Biolait a donc lancé une campagne de communication baptisée #1packdelaitbio pour inciter chaque ménage à acheter un pack de six litres en plus de ce qu’il consomme habituellement. Avec 28 millions de foyers en France, cet achat permettrait d’écouler la surproduction attendue en 2022 de 200 millions de litres pour l’ensemble de la filière.

Volume doublé en cinq ans

Comment en est-on arrivé là ? Du côté de l’offre, la production n’a cessé de grimper ces dernières années, le volume produit par les 1 400 fermes du leader hexagonal du secteur ayant même doublé depuis 2016, à 310 millions de litres. "Cette très grosse croissance, nous l’avons voulue et nous en sommes fiers car notre but est de développer le lait bio", assure Ludovic Billard, le président de Biolait, exploitant dans les Côtes-d’Armor. Cette augmentation des volumes s’explique par la crise du lait conventionnel, dont le prix est en berne, par "une société en demande de naturalité et d’une agriculture différente" et par une volonté politique exprimée de développer le bio dans la restauration hors domicile.

De l’autre côté, si l’augmentation de la consommation permettait d’absorber cette croissance de la production, ce n’est plus le cas depuis l’année dernière. "On a eu un coup de boost pendant la période du Covid puis la croissance est tombée à zéro", témoigne celui qui se définit comme un "paysan ayant voulu répondre par l’entreprise à ses convictions environnementales". L’homme âgé de 46 ans y voit plusieurs explications. "Le label bio donne de la confiance mais les gens ont oublié ce que ça représente.

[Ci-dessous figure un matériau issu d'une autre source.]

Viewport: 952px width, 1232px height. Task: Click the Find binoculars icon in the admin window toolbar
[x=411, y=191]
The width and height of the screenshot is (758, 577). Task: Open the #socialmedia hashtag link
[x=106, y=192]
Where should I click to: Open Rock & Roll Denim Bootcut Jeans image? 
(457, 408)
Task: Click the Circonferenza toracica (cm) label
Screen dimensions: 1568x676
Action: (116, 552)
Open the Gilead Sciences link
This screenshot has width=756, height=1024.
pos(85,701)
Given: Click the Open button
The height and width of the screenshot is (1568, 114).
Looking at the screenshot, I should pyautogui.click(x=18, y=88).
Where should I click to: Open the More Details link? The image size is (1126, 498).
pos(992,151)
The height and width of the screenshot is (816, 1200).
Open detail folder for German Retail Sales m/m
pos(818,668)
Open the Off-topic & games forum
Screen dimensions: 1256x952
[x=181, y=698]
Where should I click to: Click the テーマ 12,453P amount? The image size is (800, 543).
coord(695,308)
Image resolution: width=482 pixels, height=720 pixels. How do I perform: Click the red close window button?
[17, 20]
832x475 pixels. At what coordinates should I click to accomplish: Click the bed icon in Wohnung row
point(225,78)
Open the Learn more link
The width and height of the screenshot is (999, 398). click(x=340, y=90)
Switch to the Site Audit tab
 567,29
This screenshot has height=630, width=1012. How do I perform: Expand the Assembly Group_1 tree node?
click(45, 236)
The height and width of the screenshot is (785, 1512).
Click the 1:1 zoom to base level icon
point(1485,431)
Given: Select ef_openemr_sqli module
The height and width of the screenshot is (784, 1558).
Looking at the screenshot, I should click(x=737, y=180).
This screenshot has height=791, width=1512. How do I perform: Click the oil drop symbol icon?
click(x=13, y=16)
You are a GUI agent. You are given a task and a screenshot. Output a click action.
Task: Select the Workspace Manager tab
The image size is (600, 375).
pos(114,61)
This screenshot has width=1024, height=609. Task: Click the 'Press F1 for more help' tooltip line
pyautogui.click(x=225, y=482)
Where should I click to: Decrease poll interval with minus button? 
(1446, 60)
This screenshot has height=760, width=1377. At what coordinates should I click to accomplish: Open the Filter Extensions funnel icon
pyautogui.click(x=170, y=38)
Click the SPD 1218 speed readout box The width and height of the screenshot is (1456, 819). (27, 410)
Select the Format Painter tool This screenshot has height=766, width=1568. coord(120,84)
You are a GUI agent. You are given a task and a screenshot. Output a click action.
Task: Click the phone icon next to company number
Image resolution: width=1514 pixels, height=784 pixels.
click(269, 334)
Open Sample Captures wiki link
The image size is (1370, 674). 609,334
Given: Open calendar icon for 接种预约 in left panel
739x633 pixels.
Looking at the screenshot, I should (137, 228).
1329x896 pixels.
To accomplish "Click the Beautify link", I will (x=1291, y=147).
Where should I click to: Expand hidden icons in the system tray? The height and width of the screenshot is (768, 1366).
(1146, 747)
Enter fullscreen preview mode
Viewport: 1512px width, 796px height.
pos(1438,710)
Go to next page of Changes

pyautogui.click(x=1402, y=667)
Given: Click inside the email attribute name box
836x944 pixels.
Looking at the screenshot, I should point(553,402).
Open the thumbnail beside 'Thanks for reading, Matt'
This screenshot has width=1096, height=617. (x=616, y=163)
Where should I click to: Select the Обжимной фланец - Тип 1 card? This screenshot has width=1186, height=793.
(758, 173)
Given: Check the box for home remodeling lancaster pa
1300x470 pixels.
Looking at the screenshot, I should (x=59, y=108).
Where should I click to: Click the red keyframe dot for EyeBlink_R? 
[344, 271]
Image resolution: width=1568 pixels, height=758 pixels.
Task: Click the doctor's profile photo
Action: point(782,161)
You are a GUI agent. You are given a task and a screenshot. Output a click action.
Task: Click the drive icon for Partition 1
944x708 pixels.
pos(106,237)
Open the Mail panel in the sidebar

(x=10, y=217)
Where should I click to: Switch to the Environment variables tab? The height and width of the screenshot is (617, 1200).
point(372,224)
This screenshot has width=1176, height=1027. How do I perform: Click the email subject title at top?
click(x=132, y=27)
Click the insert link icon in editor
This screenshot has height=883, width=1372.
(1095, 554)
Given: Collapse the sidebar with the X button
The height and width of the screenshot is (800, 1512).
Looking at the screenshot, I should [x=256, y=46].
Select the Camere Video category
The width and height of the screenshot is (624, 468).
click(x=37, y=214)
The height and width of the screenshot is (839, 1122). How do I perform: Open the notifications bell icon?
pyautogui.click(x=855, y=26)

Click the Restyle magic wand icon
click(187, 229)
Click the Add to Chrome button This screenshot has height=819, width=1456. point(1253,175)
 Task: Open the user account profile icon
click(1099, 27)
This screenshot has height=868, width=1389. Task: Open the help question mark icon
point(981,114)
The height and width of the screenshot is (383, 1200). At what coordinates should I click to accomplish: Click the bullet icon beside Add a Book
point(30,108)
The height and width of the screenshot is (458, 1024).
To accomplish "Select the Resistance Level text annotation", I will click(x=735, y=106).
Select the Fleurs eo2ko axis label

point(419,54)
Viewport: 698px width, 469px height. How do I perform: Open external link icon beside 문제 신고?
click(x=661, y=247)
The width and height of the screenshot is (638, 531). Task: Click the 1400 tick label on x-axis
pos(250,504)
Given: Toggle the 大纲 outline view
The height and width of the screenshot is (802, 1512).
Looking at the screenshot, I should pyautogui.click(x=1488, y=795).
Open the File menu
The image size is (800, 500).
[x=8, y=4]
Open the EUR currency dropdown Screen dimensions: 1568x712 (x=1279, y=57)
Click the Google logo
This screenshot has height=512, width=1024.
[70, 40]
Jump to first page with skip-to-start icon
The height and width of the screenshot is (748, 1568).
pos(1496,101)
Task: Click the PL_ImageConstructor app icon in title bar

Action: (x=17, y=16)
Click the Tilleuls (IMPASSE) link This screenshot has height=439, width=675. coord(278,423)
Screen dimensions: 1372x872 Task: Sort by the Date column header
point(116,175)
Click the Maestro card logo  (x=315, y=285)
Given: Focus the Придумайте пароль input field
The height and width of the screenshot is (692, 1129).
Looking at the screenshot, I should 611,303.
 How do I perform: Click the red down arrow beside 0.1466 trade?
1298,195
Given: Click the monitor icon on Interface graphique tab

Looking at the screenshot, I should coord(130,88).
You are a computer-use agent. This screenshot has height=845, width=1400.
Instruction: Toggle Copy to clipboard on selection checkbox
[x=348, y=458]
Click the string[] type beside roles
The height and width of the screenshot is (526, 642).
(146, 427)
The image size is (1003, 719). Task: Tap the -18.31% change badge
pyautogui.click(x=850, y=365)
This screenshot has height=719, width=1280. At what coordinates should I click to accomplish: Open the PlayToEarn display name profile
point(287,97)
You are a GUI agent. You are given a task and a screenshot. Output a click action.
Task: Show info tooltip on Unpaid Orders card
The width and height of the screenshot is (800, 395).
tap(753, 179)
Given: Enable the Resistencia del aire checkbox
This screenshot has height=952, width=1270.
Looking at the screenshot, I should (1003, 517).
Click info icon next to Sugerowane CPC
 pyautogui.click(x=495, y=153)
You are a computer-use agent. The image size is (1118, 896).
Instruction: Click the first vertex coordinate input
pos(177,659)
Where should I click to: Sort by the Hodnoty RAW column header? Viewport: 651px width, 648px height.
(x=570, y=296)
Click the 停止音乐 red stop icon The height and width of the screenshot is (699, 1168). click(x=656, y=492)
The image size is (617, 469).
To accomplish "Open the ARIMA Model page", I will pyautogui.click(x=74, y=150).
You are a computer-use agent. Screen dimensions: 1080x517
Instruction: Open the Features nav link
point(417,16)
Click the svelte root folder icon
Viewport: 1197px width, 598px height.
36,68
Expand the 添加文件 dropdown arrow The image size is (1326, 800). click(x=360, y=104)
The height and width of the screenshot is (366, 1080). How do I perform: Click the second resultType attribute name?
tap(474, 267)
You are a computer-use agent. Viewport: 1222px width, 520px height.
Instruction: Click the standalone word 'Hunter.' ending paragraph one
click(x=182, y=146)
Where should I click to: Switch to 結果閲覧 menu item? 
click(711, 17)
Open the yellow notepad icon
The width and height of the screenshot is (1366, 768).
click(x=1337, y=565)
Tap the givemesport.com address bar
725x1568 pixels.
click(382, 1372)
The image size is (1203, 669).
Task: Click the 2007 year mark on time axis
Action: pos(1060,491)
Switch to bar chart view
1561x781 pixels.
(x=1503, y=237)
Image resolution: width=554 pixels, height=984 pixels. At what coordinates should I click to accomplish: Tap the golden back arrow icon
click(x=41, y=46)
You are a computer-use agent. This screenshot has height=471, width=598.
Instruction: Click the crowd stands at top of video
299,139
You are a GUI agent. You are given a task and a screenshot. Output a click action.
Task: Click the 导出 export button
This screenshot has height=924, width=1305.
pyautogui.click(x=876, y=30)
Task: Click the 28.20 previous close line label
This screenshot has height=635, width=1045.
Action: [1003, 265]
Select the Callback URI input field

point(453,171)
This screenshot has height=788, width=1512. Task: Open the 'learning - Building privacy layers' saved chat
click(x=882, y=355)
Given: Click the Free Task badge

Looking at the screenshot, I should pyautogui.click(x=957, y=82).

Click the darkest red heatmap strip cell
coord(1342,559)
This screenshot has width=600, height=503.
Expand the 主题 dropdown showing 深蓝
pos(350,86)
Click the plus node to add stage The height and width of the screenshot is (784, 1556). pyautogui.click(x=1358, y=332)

Il nous faut nous démarquer des démarches comme Bleu Blanc Cœur, qui reste un label prônant du lait conventionnel, ou de l’appellation Haute Valeur Environnementale, qui se situe entre le conventionnel et le bio mais qui n’interdit pas les pesticides." Quant aux politiques publiques, elles n’ont pas permis d’atteindre l’objectif des 20 % de bio et de local dans la restauration hors domicile. La crainte pour l’avenir et des habitudes de consommation qui entraînent des courses moins fréquentes et donc des caddies plus chers, ont fait le reste.

Le lait bio déclassé

"Nous sommes déjà entre 20 % et 30 % de déclassement du lait produit alors qu’on ne dépasse habituellement pas 10 %", s’inquiète Ludovic Billard. "Avec 70 millions de litres déclassés, nous en sommes déjà à près de dix millions d’euros de chiffre d’affaires perdus pour Biolait cette année." Le groupement collecte le lait et le revend à des transformateurs, du distributeur (marques distributeur de U, Biocoop, Auchan) aux petits artisans en passant par les industriels comme l’entreprise d’entremets Marie Morin installée à Quessoy. Basé à Saffré (Loire-Atlantique), là où tout a commencé en 1994, Biolait redistribue entièrement son résultat aux producteurs, les coûts de commercialisation et les charges étant mutualisés (50 000 euros de résultat pour 133 millions d’euros de redistribués en 2020).

Avec la crise actuelle, la crainte de Ludovic Billard est que les conversions bio s’arrêtent et même que des "convertis" reviennent au conventionnel. "Si c’était mon cas et que je devais revenir au conventionnel, j’arrêterais", conclut le Costarmoricain.